Une renaissance pour l'escalade périgourdine
Le département de la Dordogne, célèbre pour ses mille et un châteaux, compte également près de neuf cents voies d'escalade réparties sur une quinzaine de sites. Pourtant, une réalité amère persiste : près de la moitié de ces parcours demeurent fermés au public comme aux grimpeurs licenciés. Dans ce contexte, la réouverture des Rochers des Clos à Paussac-et-Saint-Vivien, effective à partir du samedi 18 avril, représente une première victoire significative. Après vingt-trois longues années d'attente, ce site bucolique retrouve enfin sa vocation.
Un passionné à l'origine du projet
Derrière cette renaissance se trouve Pascal Kovacs, 65 ans, président du Comité territorial montagne et escalade de la Dordogne. Ce grimpeur passionné, ancien enseignant en génie électrique installé en Périgord depuis plus de quarante ans, connaît intimement les recoins rocheux de la région. "C'est tout le Val de Dronne qui est propice à l'escalade, puisqu'il propose près de la moitié des voies du département", s'enthousiasme-t-il. Les cinq blocs des Rochers des Clos, alignés en enfilade, offriront désormais quarante-quatre voies aux amateurs. Arrivé au sommet, le grimpeur bénéficiera d'une vue privilégiée sur le ruisseau de la Sandonie et son vallon, classé Natura 2000.

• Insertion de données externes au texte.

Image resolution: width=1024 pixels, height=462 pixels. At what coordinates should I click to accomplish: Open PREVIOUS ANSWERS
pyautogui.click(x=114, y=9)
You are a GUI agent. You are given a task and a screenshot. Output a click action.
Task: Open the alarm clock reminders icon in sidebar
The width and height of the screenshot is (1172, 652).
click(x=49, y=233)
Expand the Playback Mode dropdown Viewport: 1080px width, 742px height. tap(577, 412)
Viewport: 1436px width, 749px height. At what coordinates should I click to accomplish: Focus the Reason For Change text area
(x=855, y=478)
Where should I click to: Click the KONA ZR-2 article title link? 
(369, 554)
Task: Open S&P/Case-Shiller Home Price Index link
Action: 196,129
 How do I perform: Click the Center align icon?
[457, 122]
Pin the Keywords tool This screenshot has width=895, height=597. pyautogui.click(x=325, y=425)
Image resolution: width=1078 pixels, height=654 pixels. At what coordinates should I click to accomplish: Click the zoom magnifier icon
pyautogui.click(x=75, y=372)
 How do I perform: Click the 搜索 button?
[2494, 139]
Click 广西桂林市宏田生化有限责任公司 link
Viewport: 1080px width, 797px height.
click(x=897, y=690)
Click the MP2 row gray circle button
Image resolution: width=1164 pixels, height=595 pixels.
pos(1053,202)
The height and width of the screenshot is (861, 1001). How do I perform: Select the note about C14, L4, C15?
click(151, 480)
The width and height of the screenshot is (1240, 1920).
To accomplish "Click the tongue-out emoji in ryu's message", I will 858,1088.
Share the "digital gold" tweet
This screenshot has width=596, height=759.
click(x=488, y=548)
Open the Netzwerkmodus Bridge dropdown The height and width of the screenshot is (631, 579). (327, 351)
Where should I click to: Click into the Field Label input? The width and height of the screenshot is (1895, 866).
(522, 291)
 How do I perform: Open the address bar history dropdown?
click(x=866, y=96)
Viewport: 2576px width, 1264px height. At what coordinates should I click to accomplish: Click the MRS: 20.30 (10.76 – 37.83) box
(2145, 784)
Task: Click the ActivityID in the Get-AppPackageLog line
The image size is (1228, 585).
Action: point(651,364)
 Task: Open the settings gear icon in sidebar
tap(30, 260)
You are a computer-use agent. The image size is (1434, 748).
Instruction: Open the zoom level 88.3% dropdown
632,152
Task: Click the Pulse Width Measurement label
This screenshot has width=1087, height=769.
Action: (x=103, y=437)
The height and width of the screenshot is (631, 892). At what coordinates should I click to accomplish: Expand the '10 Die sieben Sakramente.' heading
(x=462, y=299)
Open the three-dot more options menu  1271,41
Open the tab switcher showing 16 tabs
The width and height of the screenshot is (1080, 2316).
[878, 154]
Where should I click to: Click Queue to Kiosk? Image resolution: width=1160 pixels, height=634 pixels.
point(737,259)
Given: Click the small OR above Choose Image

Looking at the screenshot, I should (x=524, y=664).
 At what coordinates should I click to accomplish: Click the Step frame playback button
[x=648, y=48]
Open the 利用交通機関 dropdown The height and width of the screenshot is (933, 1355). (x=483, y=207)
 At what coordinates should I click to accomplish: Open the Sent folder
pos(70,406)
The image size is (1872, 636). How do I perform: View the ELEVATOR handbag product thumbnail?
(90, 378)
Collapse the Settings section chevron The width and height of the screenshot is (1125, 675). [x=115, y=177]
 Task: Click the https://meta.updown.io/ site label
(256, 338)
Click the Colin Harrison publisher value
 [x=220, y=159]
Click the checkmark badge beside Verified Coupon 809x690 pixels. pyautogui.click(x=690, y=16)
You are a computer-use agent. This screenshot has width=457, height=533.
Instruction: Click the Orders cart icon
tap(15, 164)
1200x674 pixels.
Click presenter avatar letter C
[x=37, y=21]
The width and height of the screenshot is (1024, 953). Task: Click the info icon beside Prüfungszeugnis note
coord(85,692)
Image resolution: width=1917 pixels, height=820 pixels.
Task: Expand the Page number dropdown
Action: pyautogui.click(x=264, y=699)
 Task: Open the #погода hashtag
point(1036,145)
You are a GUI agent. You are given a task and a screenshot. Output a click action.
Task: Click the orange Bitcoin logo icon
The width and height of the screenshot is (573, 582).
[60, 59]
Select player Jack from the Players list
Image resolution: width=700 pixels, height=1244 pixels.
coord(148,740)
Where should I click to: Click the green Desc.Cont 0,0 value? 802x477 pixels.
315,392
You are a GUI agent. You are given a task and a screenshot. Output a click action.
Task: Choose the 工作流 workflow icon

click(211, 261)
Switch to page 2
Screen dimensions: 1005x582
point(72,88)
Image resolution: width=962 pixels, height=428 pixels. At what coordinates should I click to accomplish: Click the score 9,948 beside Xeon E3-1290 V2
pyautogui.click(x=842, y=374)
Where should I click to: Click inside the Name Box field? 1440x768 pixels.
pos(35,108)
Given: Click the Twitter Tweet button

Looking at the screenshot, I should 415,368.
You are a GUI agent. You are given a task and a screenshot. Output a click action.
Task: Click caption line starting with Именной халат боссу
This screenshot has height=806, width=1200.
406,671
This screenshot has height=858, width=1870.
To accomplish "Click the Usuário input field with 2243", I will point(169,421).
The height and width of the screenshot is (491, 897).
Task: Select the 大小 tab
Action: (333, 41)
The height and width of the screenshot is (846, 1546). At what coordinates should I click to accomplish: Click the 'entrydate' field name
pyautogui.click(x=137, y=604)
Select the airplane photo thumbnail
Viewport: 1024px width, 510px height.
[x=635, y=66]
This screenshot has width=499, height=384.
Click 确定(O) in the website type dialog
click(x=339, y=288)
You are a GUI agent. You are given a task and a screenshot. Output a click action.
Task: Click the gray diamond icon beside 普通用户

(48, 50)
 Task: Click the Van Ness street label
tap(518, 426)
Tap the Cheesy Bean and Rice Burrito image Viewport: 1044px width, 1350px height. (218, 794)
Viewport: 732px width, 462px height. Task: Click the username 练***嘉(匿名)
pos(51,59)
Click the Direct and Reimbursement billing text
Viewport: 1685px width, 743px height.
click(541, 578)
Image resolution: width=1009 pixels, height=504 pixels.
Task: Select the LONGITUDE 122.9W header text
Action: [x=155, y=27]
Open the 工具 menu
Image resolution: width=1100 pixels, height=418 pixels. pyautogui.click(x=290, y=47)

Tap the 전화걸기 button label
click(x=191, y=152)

Un nouveau modèle juridique pour sécuriser l'accès
La réouverture n'a rien d'anodin. Elle s'inscrit dans un nouveau cadre juridique élaboré après des années de difficultés. "Dans les années 1990, les propriétaires avaient établi des conventions avec la Fédération française de la montagne et de l'escalade (FFME)", explique Pascal Kovacs. "Mais en 2010, un grave accident a conduit la justice à juger la FFME 'responsable sans faute'. Toutes les conventions ont été cassées en 2022." Ce bouleversement a durement affecté la Dordogne, où de nombreux sites se trouvent sur des parcelles privées.
Le modèle désormais retenu repose sur une prise en charge juridique par les collectivités locales. "La Communauté de communes du Périgord ribéracois (CCPR) s'est rapprochée des propriétaires sans surcoût d'assurance, puis a conventionné avec la FFME", détaille Pascal Kovacs. "En cas de souci, la collectivité est responsable sans faute et la fédération, responsable pour faute prouvée." Cette dilution des responsabilités semble convenir à tous les acteurs.
Un travail colossal de préparation
Depuis juin 2025, le comité territorial a consacré plus de deux cent cinquante heures à préparer le site. "Avec un copain, nous avons installé plus de trois cents broches, capables de supporter plus de cinq cents kilogrammes chacune", raconte Pascal Kovacs. "Nous avons aussi fait tomber tous les cailloux instables ou qui sonnaient creux." Un débroussaillage minutieux a enfin libéré l'accès aux Rochers des Clos.
Les cinq blocs, connus depuis 1977, portent chacun un sobriquet évocateur : le bloc de la Grotte, le Fronton, la Grande écaille, la Tour du pirate et la Tour de l'aigle. Leur réhabilitation est saluée comme un événement rare et remarquable par la communauté des grimpeurs, qui compte cinquante-cinq licenciés dans cette commune de quatre cent quarante-quatre habitants.
Une dynamique à étendre
Pascal Kovacs espère que cette réouverture fera des émules. "Vingt-trois ans d'attente, c'est énorme", souligne-t-il. "Cette falaise sera la première du département à rouvrir selon ce nouveau modèle juridique." D'autres sites périgordins font actuellement l'objet de discussions entre le comité et les collectivités, notamment à Bourdeilles et Bayac.
"Ce type de contrats permet un entretien régulier des rochers", conclut le président. "Tout un chacun peut ensuite en profiter, avec ou sans licence d'escalade… Mais c'est quand même mieux avec, car tout ceci a un coût pour le comité." Une page se tourne pour l'escalade en Dordogne, avec l'espoir de voir d'autres sites suivre l'exemple des Rochers des Clos.